The DAL is a dependency of the BLL. The BLL depends on the DAL to be correct. If the DAL is not correct, the BLL cannot be expected to know better than what its own dependencies tell it.
Your proposed solutions
- Lazy loading is considered, but it's not our favorite. It's a technical detail of EF6, and it might turn out to be problematic in a late stage, and highly dependent on the actual setup: db server access speed,...
If you lazy load from the BLL, that means you are leaking IQueryables. DO NOT DO THIS. Leaking IQueryables outside of the DAL means that you've compromised the separation of your layers.

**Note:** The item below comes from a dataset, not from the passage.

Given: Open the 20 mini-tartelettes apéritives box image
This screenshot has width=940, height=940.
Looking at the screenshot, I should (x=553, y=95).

The issue you're highlighting (a second DB call) further compounds the problem but it is not the main decision point as to why you shouldn't be doing this. There are valid solutions which do use a second db call, which might not be what you need in this particular instance but are a better solution than lazy loading nonetheless.
- Making multiple and specific methods on the repository is considered as well, but it doesn't appear to scale well
It scales as well as you can reasonably expect it to.
In this context, you stating it does "not scaling well" seems to imply that you are expecting a generic solution to load any related entity for any entity you're currently dealing with. That's not a reasonable expectation as it compromises the DAL's internal responsibility.
The DAL decides what data gets fetched from the database. The BLL does not decide that. At best, the BLL is allowed to communicate to the DAL using methods which the DAL expliticly exposes.
Simply put, the DAL decides to allow consumer to ask it to retrieve the order lines (= the DAL exposes a public method), and then consumers (the BLL in this case) are able to use this public method to do the thing the DAL has allowed them to do (fetching the order lines).
Allowing the BLL to dynamically alter the fetched data without having an explicitly defined DAL method implies that you are either leaking your IQueryables (as mentioned before, do not do this), or your DAL has some specific publci method which you've created for this purpose (which avoids IQueryable leakage).
The latter inherently means that you've custom built a DAL method that the BLL calls, which according to you "does not scale well". Therefore, by elimination, the only way in which you could have a method which "scales well" is by leaking the IQueryable, which you should not do.
In short, your expectation of how scalable something needs to be is leading you to compromise the separation of your layers. If you want to uphold the separation of your layers, the DAL needs to explicitly expose custom methods (i.e. written by the DAL developer, not just passed on from the EF library) which allow for the retrieval of related entities.
But to decide which method is needed, we'd have to review the implementation of CanBeExtended in the Domain layer.
This is a vary confusing point your making.
I think you're putting the cart before the horse. The DAL doesn't include the order lines just because the BLL wants to validate the data. The DAL includes the order lines because it has either privately decided or is explicitly asked to include them.
Why the DAL was asked to include them (by the BLL) is irrelevant as far as the DAL cares. Yes, the BLL may have asked the DAL for the order lines specifically to validate some business logic, but the DAL doesn't need to know that. All it needs to know is that it was asked to fetch the order lines from the datastore, and therefore it returns the order lines from the datastore.
That is the only responsibility of the DAL. It does not care about your business logic at all, because the DAL lives one layer deeper than the business logic.